[Recorded data]
+--

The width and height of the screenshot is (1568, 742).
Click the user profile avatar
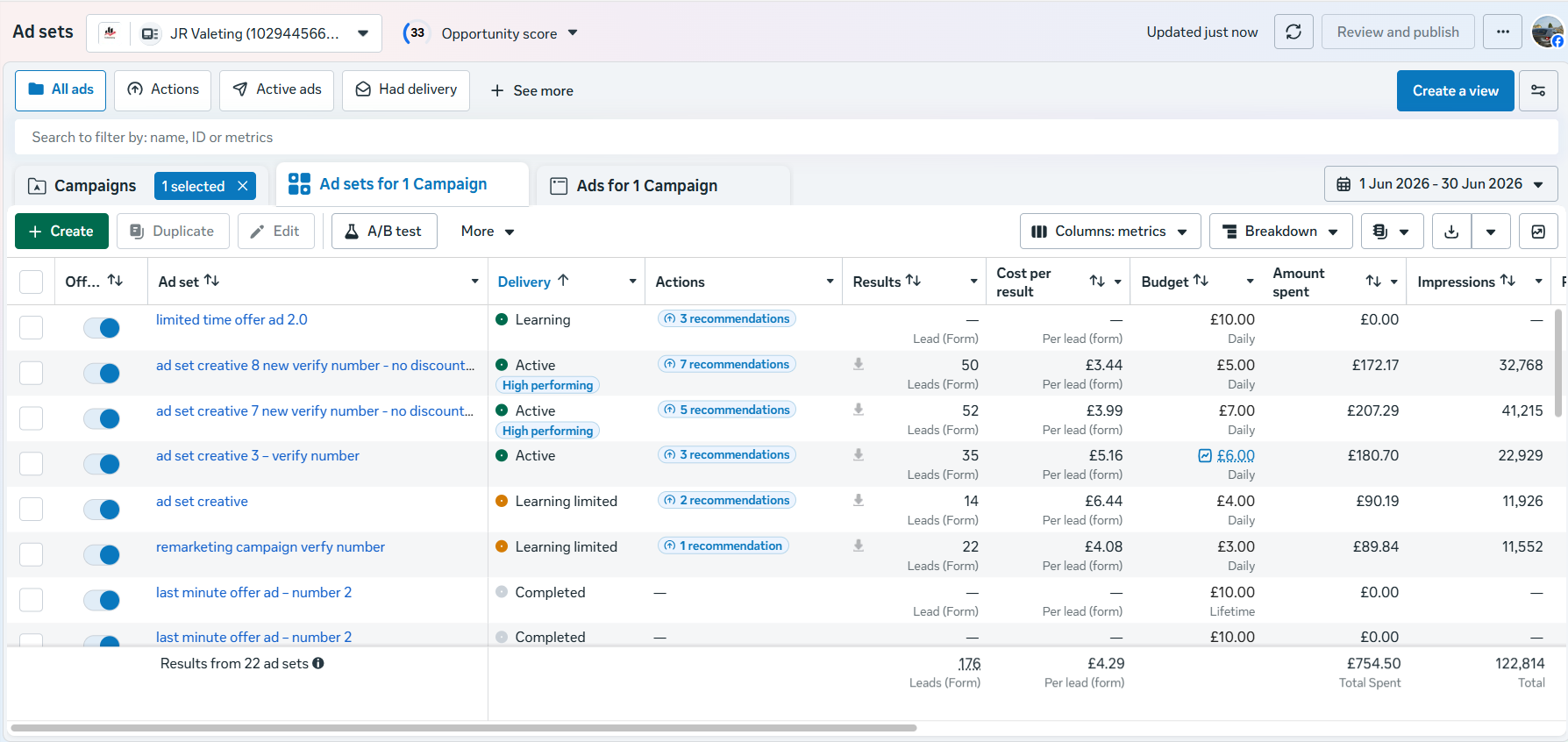click(1547, 32)
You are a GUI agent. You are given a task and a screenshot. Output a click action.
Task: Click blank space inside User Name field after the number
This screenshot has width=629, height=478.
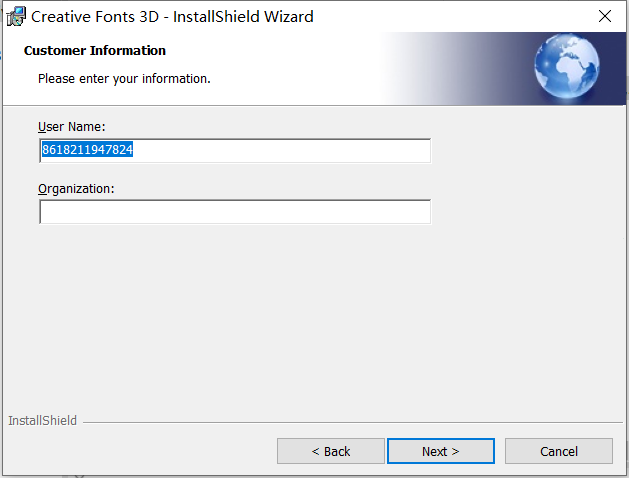click(281, 150)
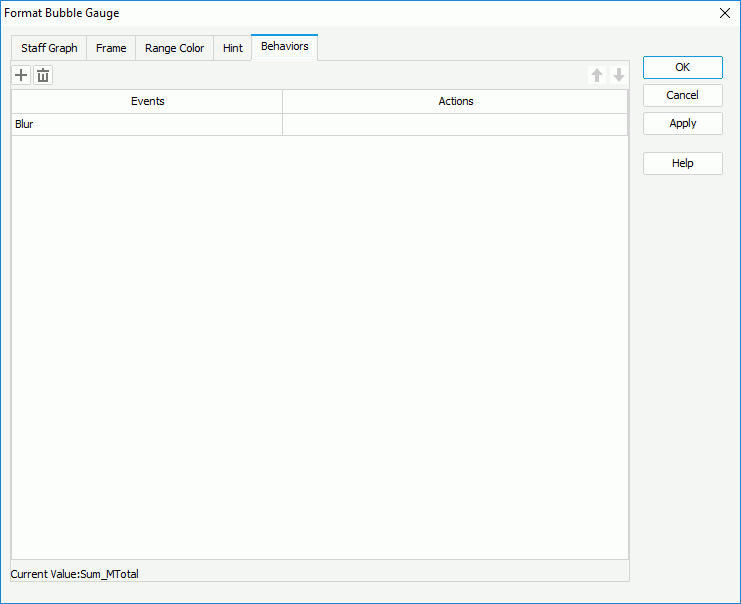Click the blank area below the Blur row
This screenshot has width=741, height=604.
320,340
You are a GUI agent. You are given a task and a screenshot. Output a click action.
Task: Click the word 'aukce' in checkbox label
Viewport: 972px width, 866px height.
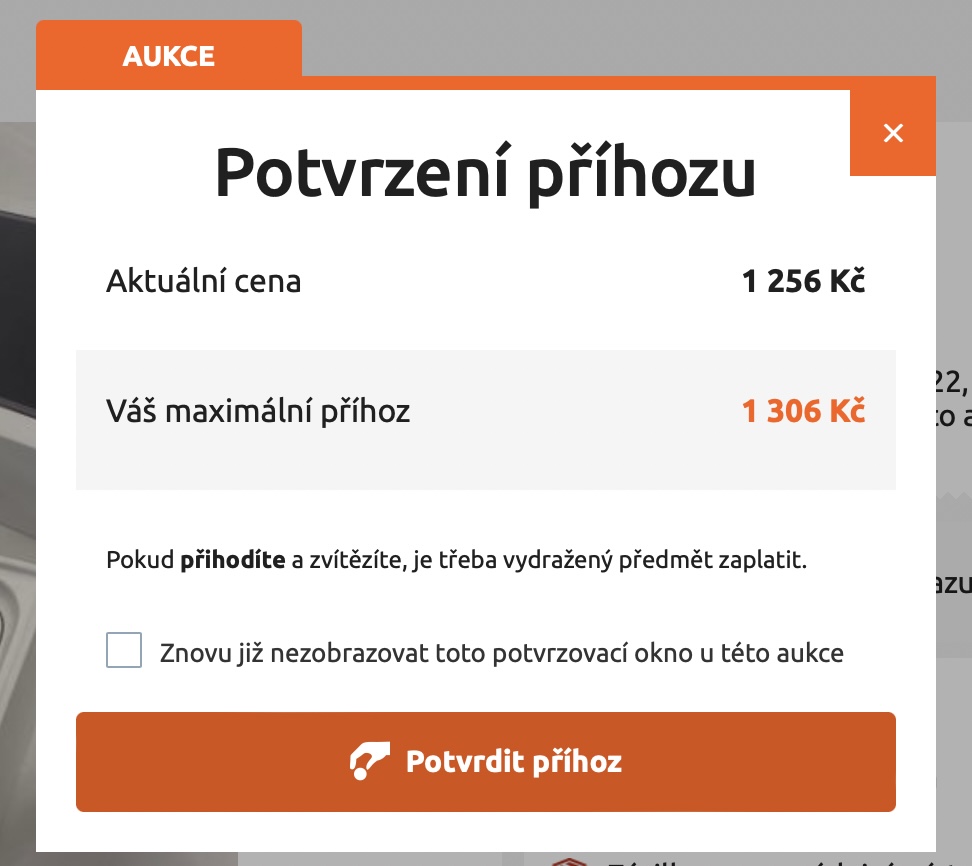click(811, 654)
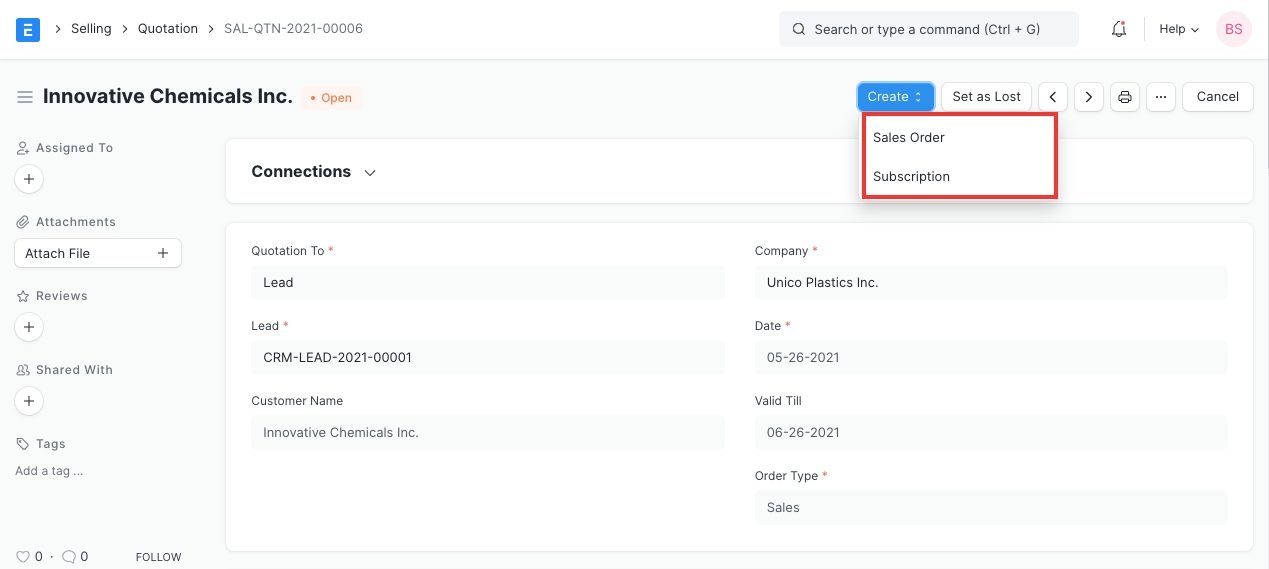Click plus icon under Reviews
The height and width of the screenshot is (569, 1269).
point(29,327)
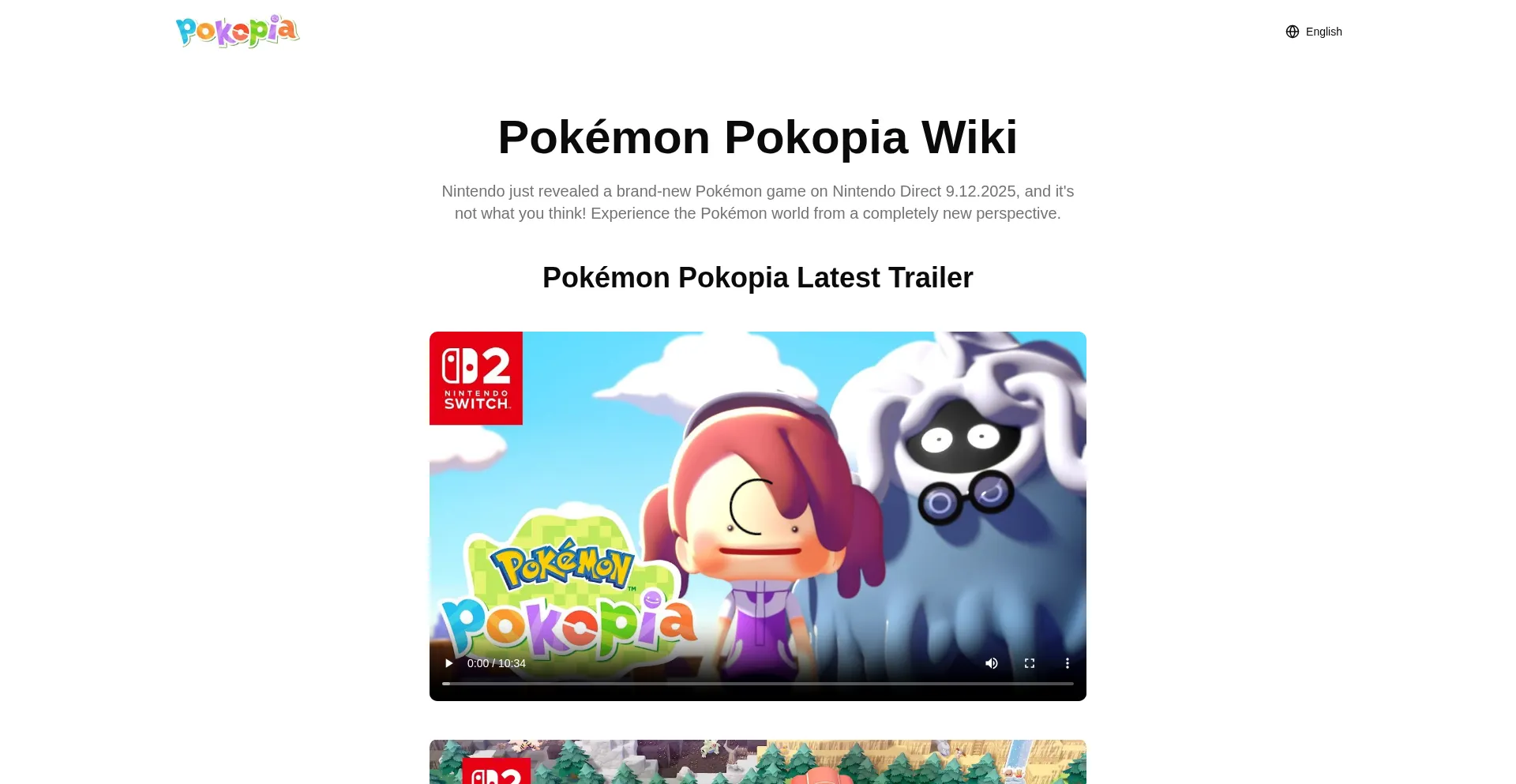Open the second video preview below the trailer
Screen dimensions: 1516x784
coord(758,762)
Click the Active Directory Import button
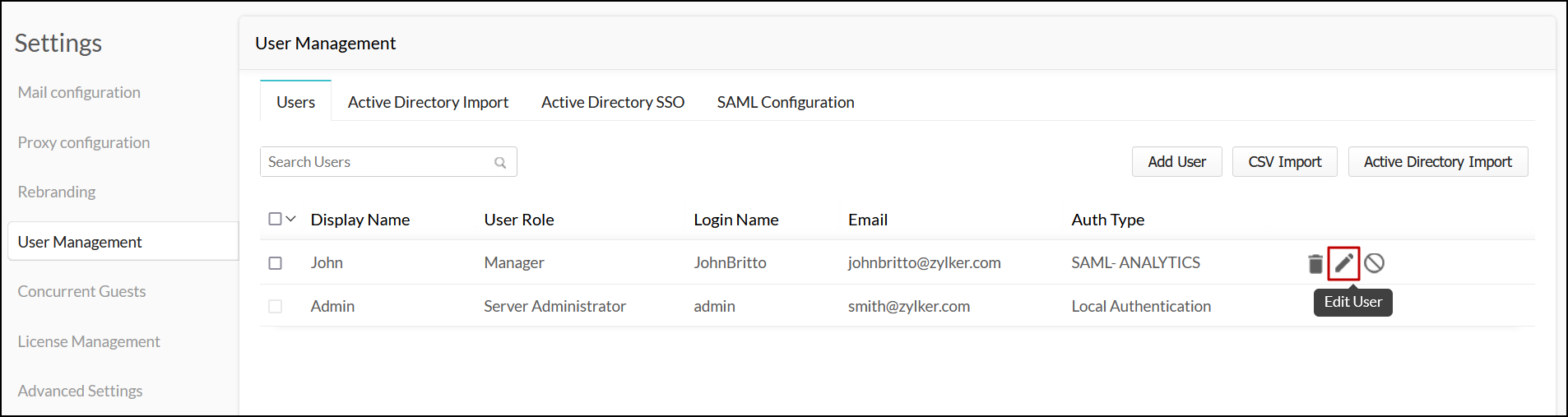This screenshot has height=417, width=1568. click(1437, 162)
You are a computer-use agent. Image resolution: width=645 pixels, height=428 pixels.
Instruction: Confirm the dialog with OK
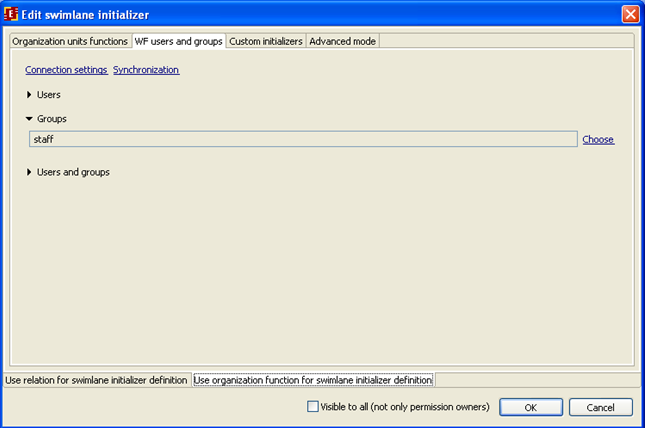[x=530, y=407]
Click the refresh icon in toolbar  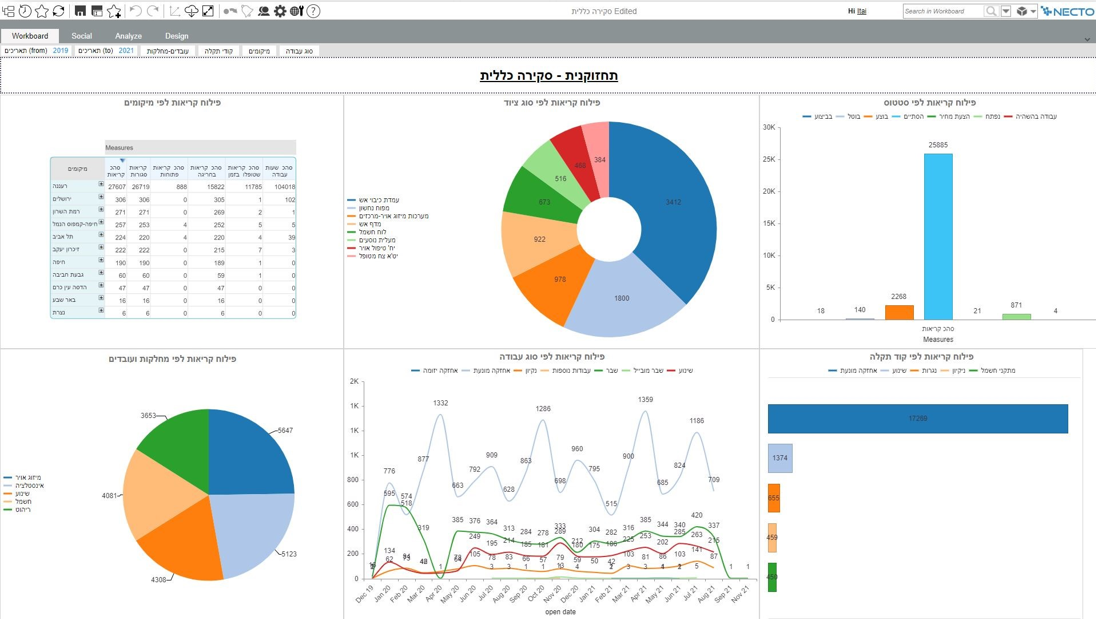59,11
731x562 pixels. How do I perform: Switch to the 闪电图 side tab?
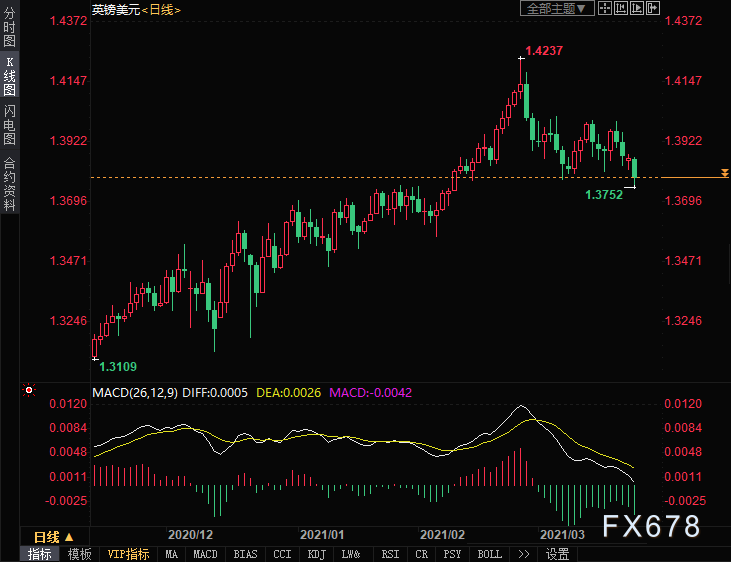(9, 124)
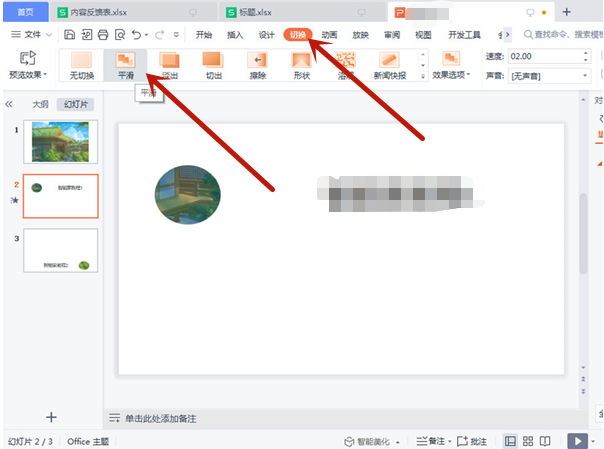Open the 动画 ribbon tab
Screen dimensions: 604x449
click(x=330, y=34)
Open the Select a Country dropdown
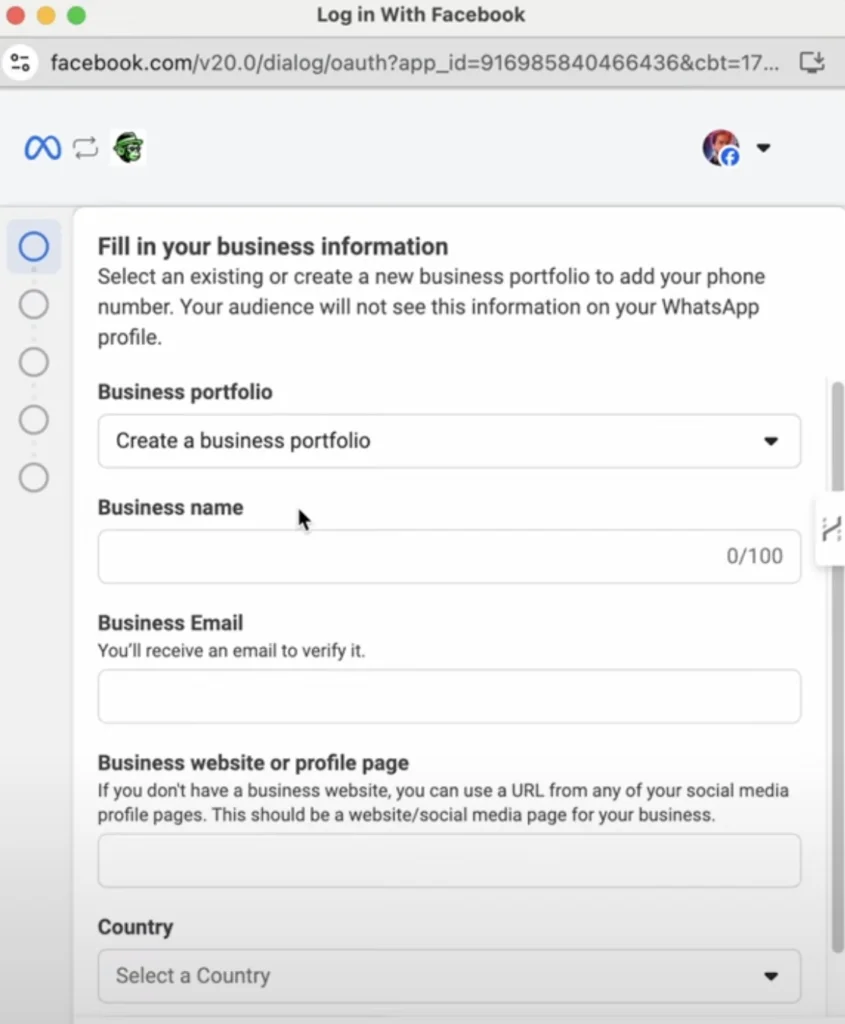The width and height of the screenshot is (845, 1024). pos(449,976)
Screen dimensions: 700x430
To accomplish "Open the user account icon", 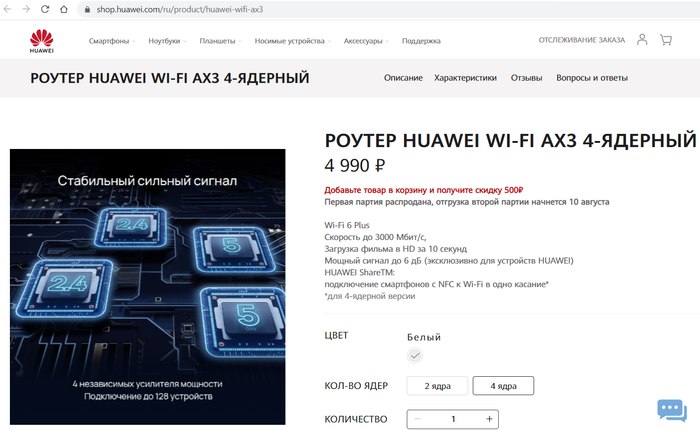I will [642, 39].
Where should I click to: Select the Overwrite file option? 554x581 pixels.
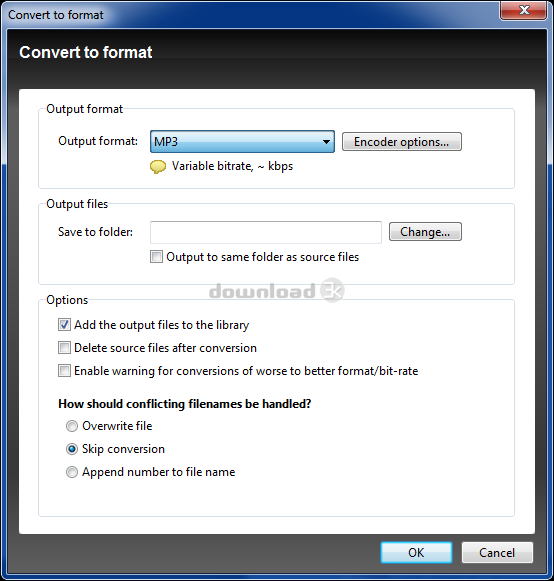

+--

The answer must be the lines above from the one containing "Task: Click blank" through the one containing "Task: Click the", reproduced exactly, with no pictures and nothing else.

■ ANSWER SECTION
Task: Click blank space inside User Name field after the number
This screenshot has width=629, height=478.
click(281, 150)
Click the blank area below the Blur row
This screenshot has width=741, height=604.
320,340
You are a GUI agent. You are given a task and a screenshot. Output a click action.
Task: Click the word 'aukce' in checkbox label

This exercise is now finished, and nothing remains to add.